From the first hint of warning to the beginning of the dodging motion, less than half a second had passed.

He started to spin around as the heavy object went by him, but another warning yelped in his mind. He twisted a little, but it was too late.

Something burned horribly through his body, like a thousand million acid-tipped, white-hot needles jabbing through skin and flesh and sinking into the bone. He couldn’t even scream.

He blacked out as if he’d been a computer suddenly deprived of power.

II

Of course, came the thought, a very good way to put out a fire is to pour cold water on it.
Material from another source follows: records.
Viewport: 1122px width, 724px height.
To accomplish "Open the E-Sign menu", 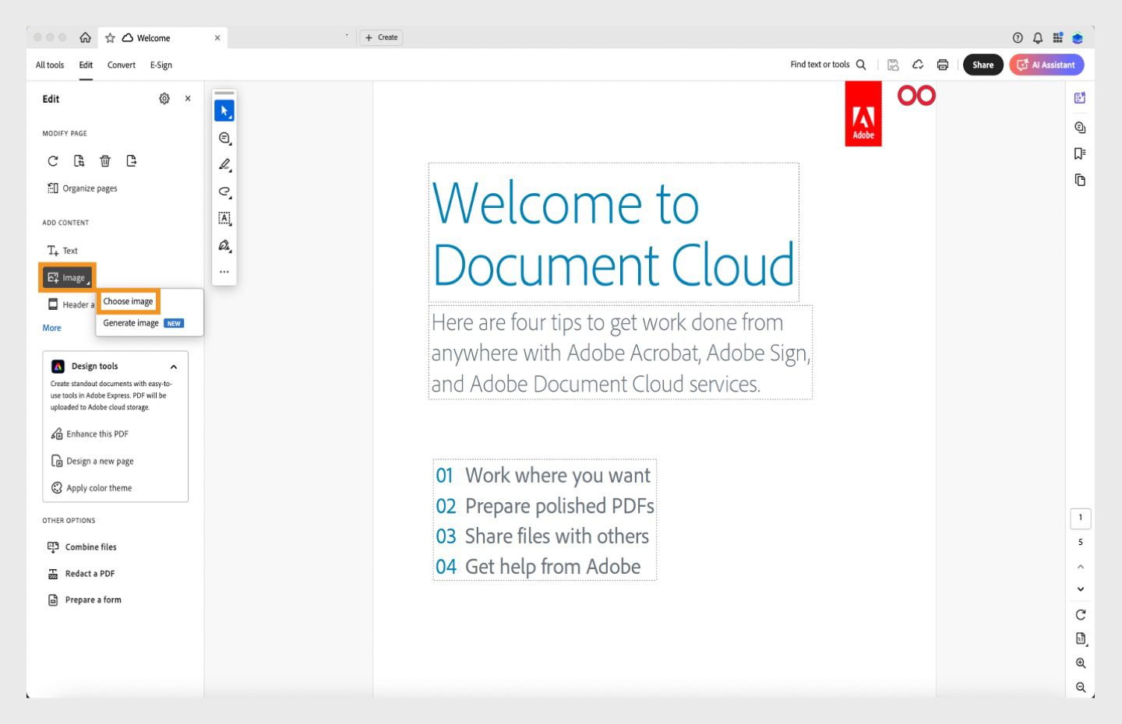I will [161, 65].
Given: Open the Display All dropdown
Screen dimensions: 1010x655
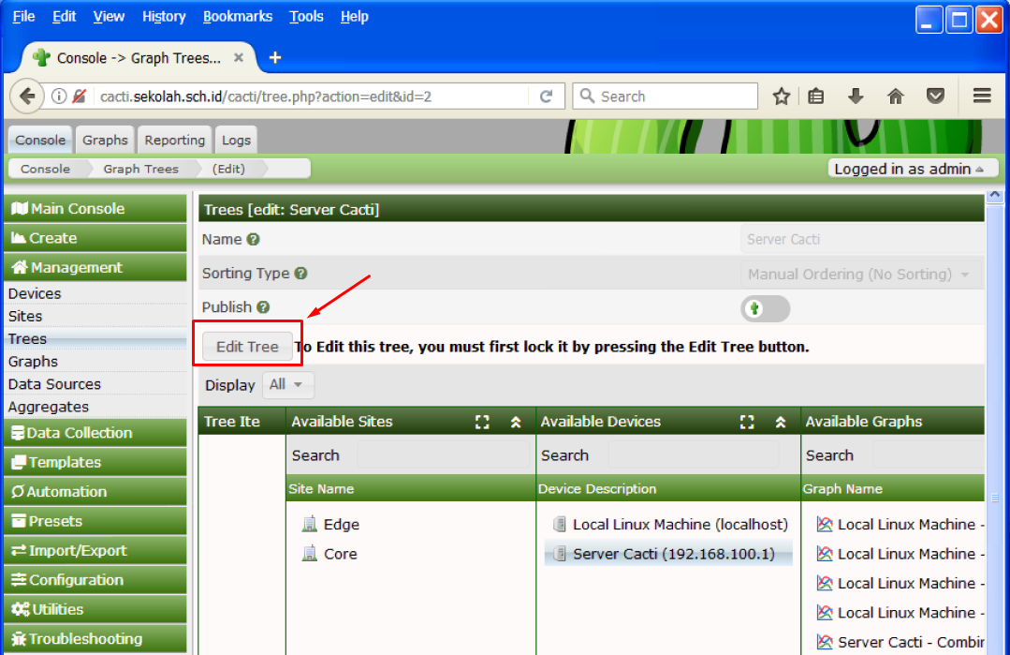Looking at the screenshot, I should pyautogui.click(x=287, y=385).
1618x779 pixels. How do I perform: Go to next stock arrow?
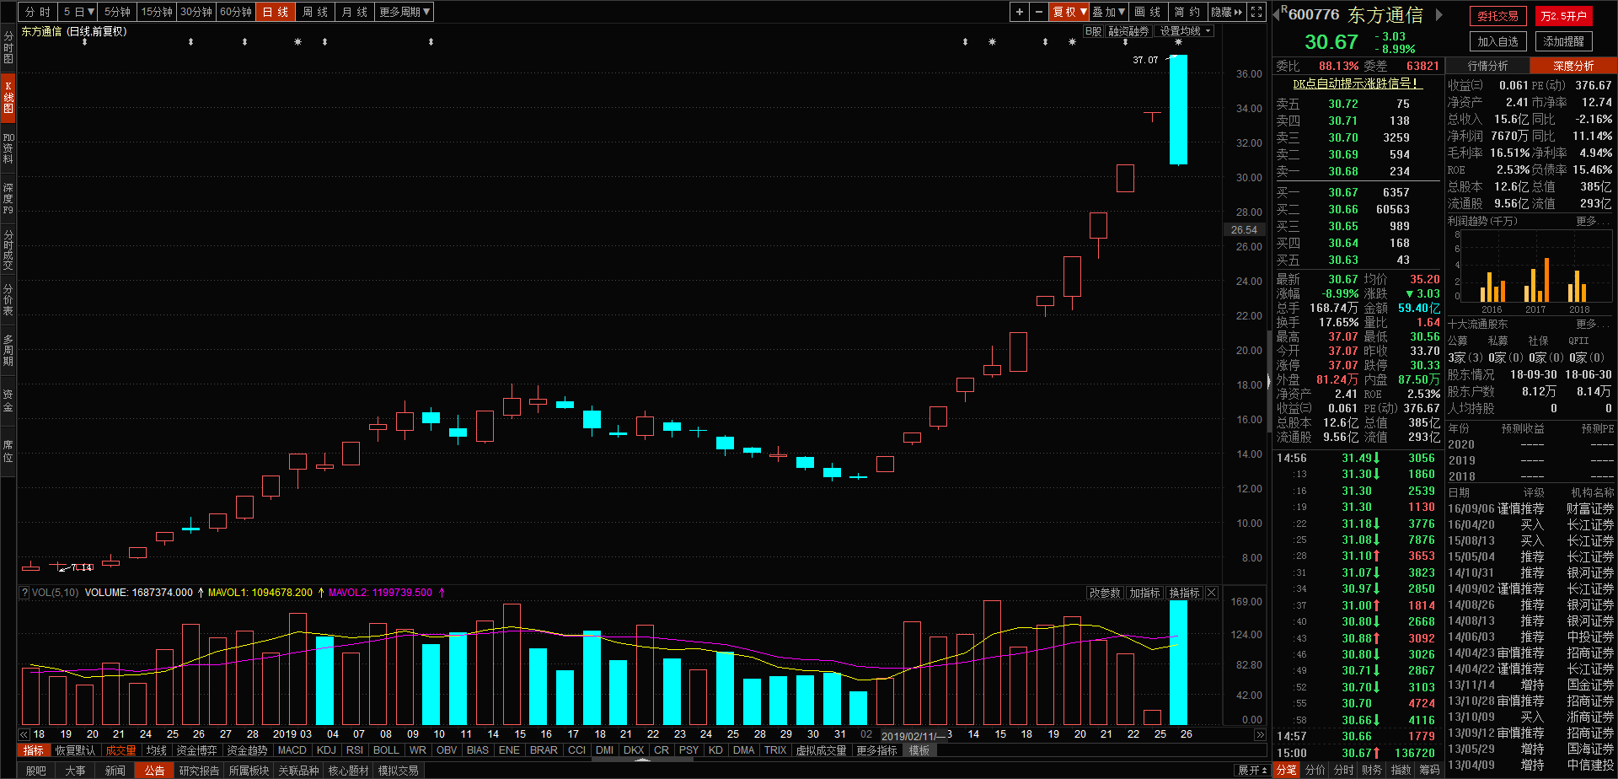(1439, 14)
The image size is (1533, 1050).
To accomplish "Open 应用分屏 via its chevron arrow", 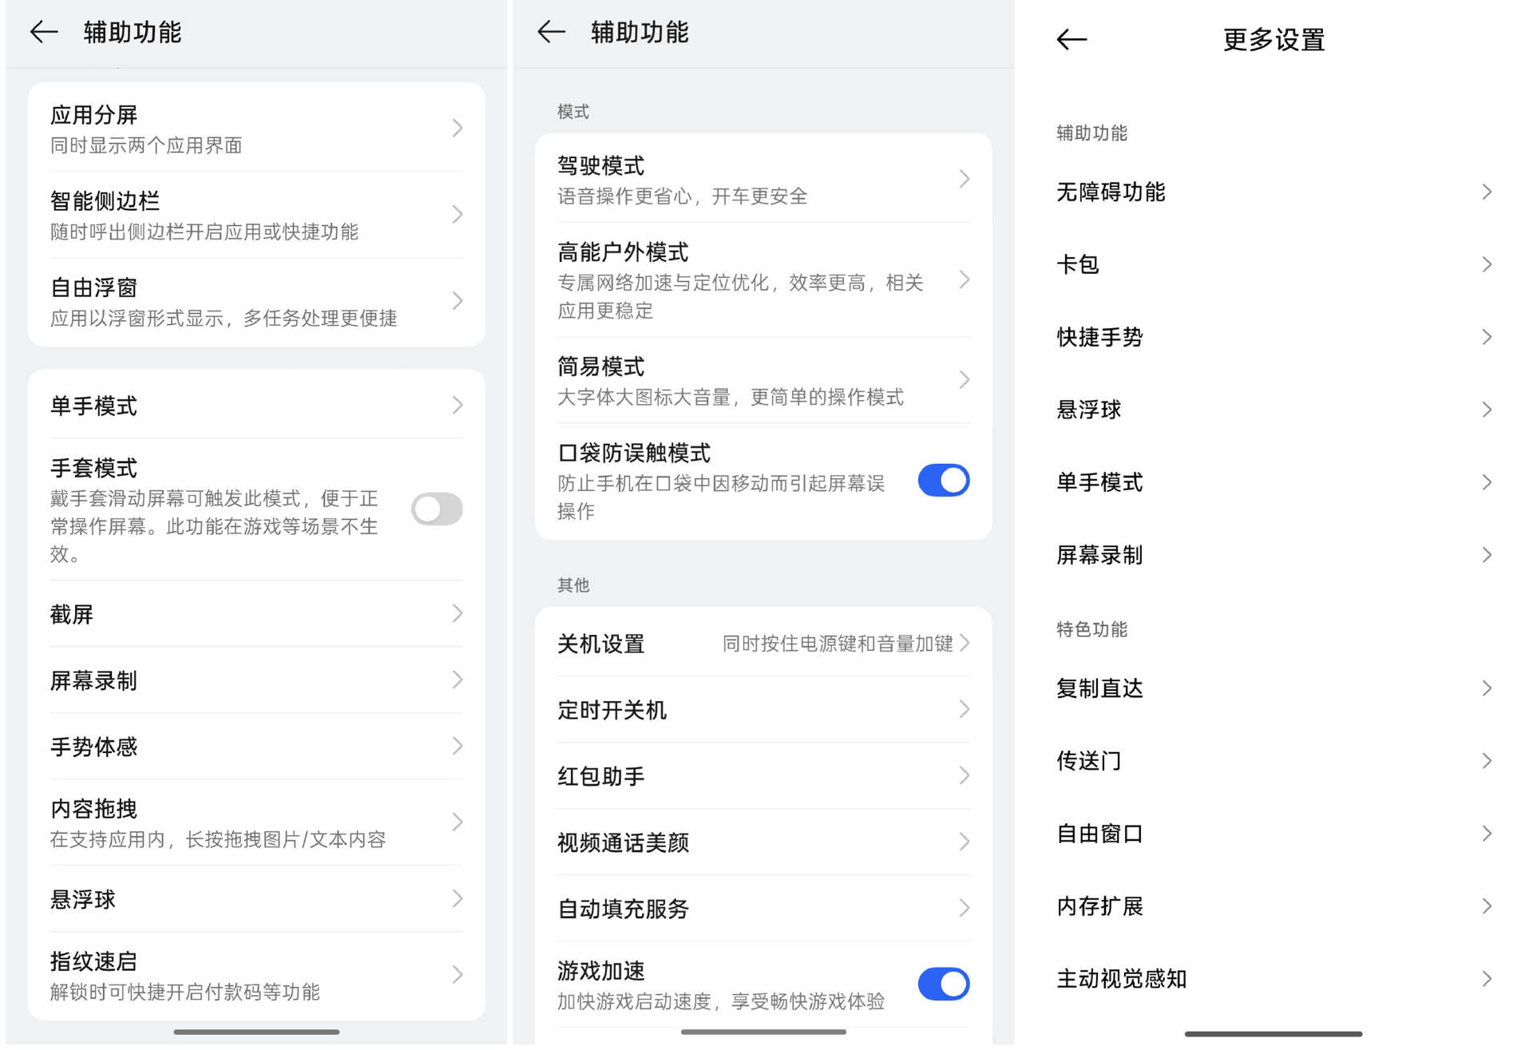I will pyautogui.click(x=458, y=128).
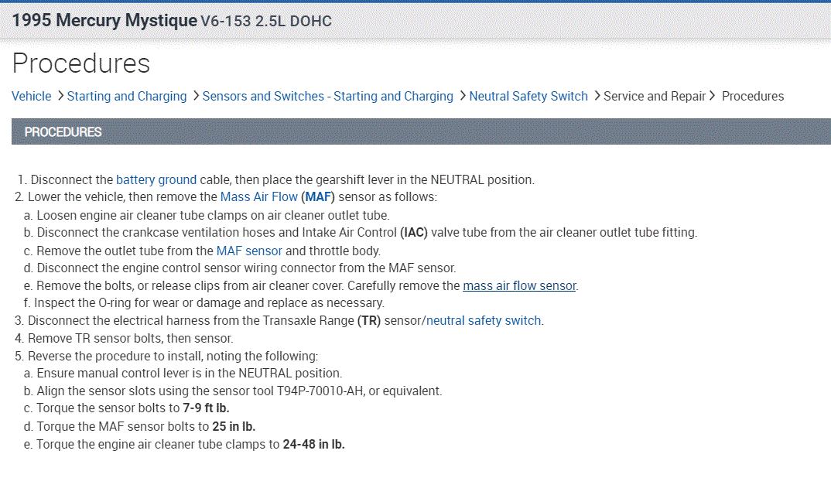
Task: Click chevron before Neutral Safety Switch breadcrumb
Action: click(x=463, y=96)
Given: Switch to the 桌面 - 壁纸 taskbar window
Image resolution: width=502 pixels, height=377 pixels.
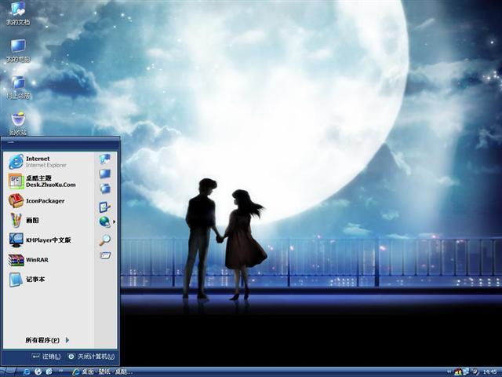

That’s a very good idea.

At least, it had put out the fire.

Fire? What fire? The fire in his body, the scalding heat that had been quenched by the cold water.

Slowly, as though it were being turned on through a sluggishly turning rheostat, consciousness came back to The Guesser.

He began to recognize the sensations in his body. There was a general, all-over dull ache, punctuated here and there by sharper aches. There was the dampness and the chill. And there was the queer, gnawing feeling in the pit of his stomach.

At first, he did not think of how he had gotten where he was, nor did he even wonder about his surroundings. There seemed merely to be an absolute urgency to get out of wherever he was and, at the same time, an utter inability to do so. He tried to move, to shift position, but his muscles seemed so terribly tired that flexing them was a high-magnitude effort.